TESTO DA LEGGERE:
^^^^

A. Rissotto, F. Tonucci1
Istituto di Scienze e Tecnologie della Cognizione del CNR


Introduzione
La città fino a poche decine di anni fa era il luogo dell’incontro, dello scambio, del passeggio. Per questo doveva essere, ed era, pur con tutte le contraddizioni e le ingiustizie sociali bella, ricca di monumenti, di sorprese, di prospettive sempre nuove.
In questa città, l’interesse dei cittadini era quello di uscire di casa e di vivere la città, di frequentarne le strade, le piazze e i luoghi di incontro. La casa era un luogo importante ma semplicemente legato alle funzioni primarie, tutta la vita sociale, gli interessi, il divertimento, si collocavano negli spazi pubblici della città.
Oggi sembra tutto completamente rovesciato: apparentemente il desiderio più forte che i cittadini esprimono è quello di rientrare il più presto possibile a casa. La casa è diventata ricca e confortevole, un luogo difeso verso l’esterno, rassicurante e rilassante verso l’interno. La città è diventata ostile, la si vive come pericolo da evitare. Si cerca di passare da un luogo privato (la casa) ad un altro (il luogo di lavoro, la scuola, la palestra, il teatro, ecc.) senza rischiare i tanti effetti di un preoccupante attraversamento e si preferisce utilizzare ancora un mezzo privato come l’automobile. Questa continuità di luoghi privati e la scomparsa dei luoghi pubblici caratterizza in qualche modo una “non città”.
La città risponde così alle esigenze dei cittadini adulti e produttivi, che hanno una forte motivazione ad uscire e i mezzi per farlo. Gli altri cittadini, quelli più deboli o semplicemente meno interessati ai grandi spostamenti, preferiscono non uscire di casa o farlo il meno possibile. Le nostre città sembrano non avere vecchi, handicappati. Nelle strade non si vedono bambini, che dividono il loro tempo fra la scuola, le tante attività pomeridiane (di chitarra, dei vari sport, di lingue) e la televisione.

^^^^

ESERCIZI:
A. Nel brano sulla città, quale mezzo privato si preferisce usare per spostarsi da un luogo privato a un altro?
B. Elenca le attività pomeridiane dei bambini menzionate tra parentesi nel brano sulla città.
C. Riprendi il brano sulla città dopo la sua ultima frase e proseguilo.

DATI:
^^^^

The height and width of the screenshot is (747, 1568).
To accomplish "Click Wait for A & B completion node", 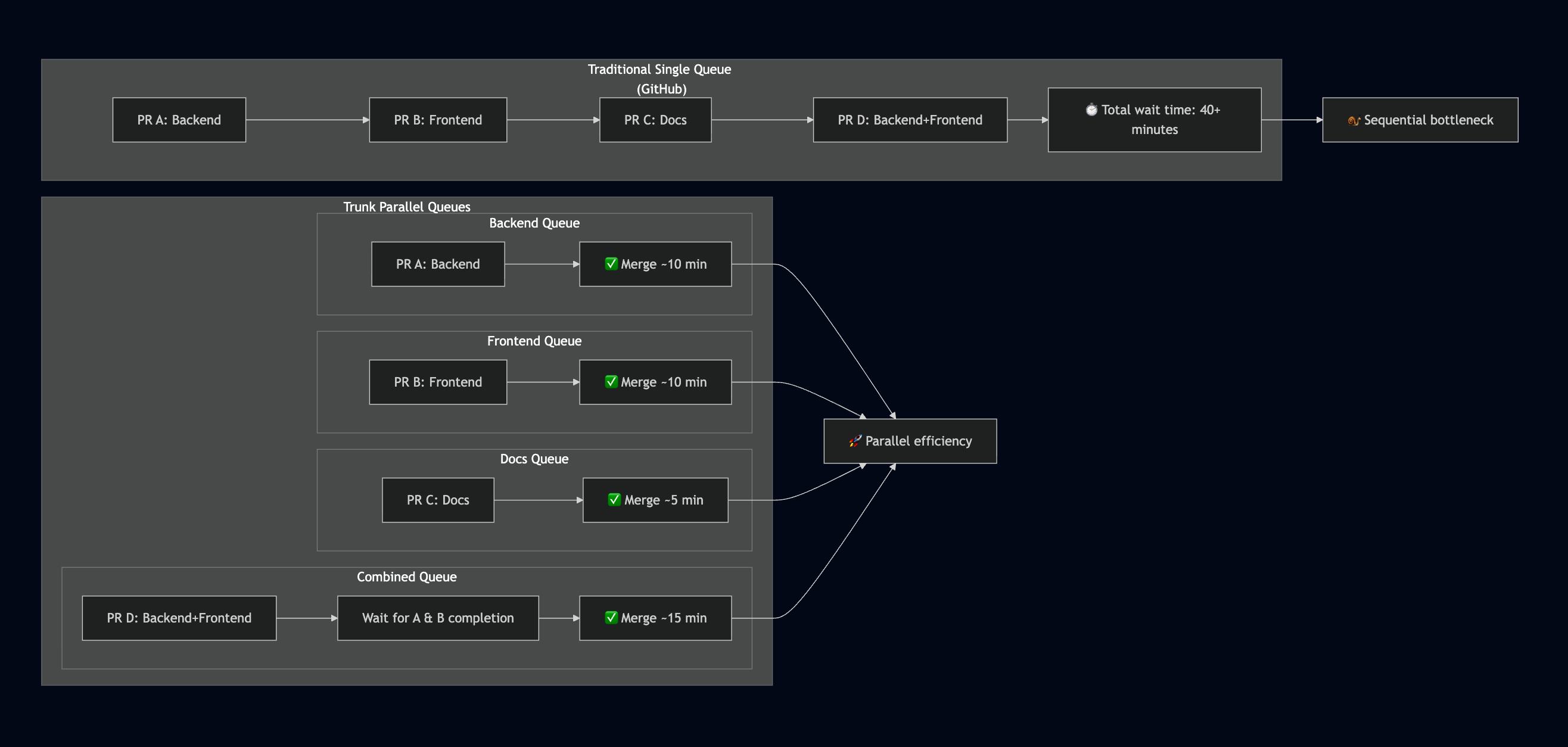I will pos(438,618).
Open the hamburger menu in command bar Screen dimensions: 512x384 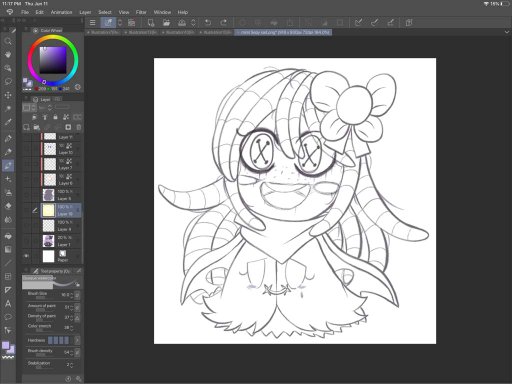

^^^^

RISPOSTE:
A. L’automobile.

B. Chitarra, vari sport, lingue.

C.
Che cosa è successo?
Perché la città negli ultimi decenni ha cambiato così profondamente le sue caratteristiche?
In un periodo di forte spinta alla urbanizzazione e di grande produttività industriale le città hanno scelto di mettersi al servizio di queste linee di sviluppo. Le risposte date in questi ultimi decenni non sono legate ad un progetto complessivo, ad una elaborazione culturale, ad una politica, ma soprattutto alle spinte speculative da una parte e a quelle produttive dall’altra. Per un lato la città deve farsi carico dell’accoglienza di un numero incredibile di nuovi cittadini, che ne raddoppiano, triplicano e in alcuni casi anche di più il numero. Dall’altro lato è necessario permettere a questo popolo produttivo di raggiungere i posti di lavoro: costruire collegamenti; offrire trasporto pubblico; favorire, con la costruzione delle utilitarie, l’acquisto dell’auto da parte degli operai; mettere in condizione gli automobilisti di muoversi liberamente e parcheggiare vicino a casa e vicino al lavoro. E poi permettere ai lavoratori di lasciare a qualcuno i bambini e i vecchi, di non farsi diretto carico degli handicappati.
Se si osservano le modifiche di questi anni si nota come sempre più le strade e le aree pubbliche delle città sono diventate luogo esclusivo delle macchine, perdendo progressivamente la loro funzione di luoghi pubblici. Fino alla scelta estrema e paradossale: per potersi muovere con sicurezza tutti i cittadini si muovono in macchina, anche per distanze brevi, anche per accompagnare i bambini a scuola. A questo punto il pedone scompare e con lui scompaiono la preoccupazione di tutelare i suoi territori, i marciapiedi, gli slarghi, le piazze, e le sue esigenze come la possibilità di attraversare facilmente le strade.
L’obiettivo principale della mobilità urbana è quello di favorire il traffico automobilistico, di “fluidificarlo”, di “velocizzarlo”. Le macchine hanno il motore, ma non si vede mai una strada che si alza per consentire ai pedoni di proseguire il loro percorso a livello del suolo.
Molte aree usate dagli adulti, soprattutto dagli anziani e dai bambini, come spazi liberi, sono diventati parcheggi o stazioni di servizio.
La maggioranza dei cittadini ha difficoltà a percorrere le strade della città, ad attraversarle, ad andare da soli a scuola, alla posta, al mercato, a soddisfare autonomamente ai propri bisogni, ad esercitare un loro preciso diritto incluso in quello più generale di cittadinanza: quello di usare gli spazi della città, percorrerli con sicurezza.
La assenza di questi cittadini dalle strade è una prova eclatante della perdita di democrazia delle aree urbane.
Un bambino di Granollers (Barcelona) diceva che la bicicletta è più democratica dell’automobile perché possono usarla tutti, anche i bambini, mentre per l’auto occorre una certa età, la patente e tanti soldi.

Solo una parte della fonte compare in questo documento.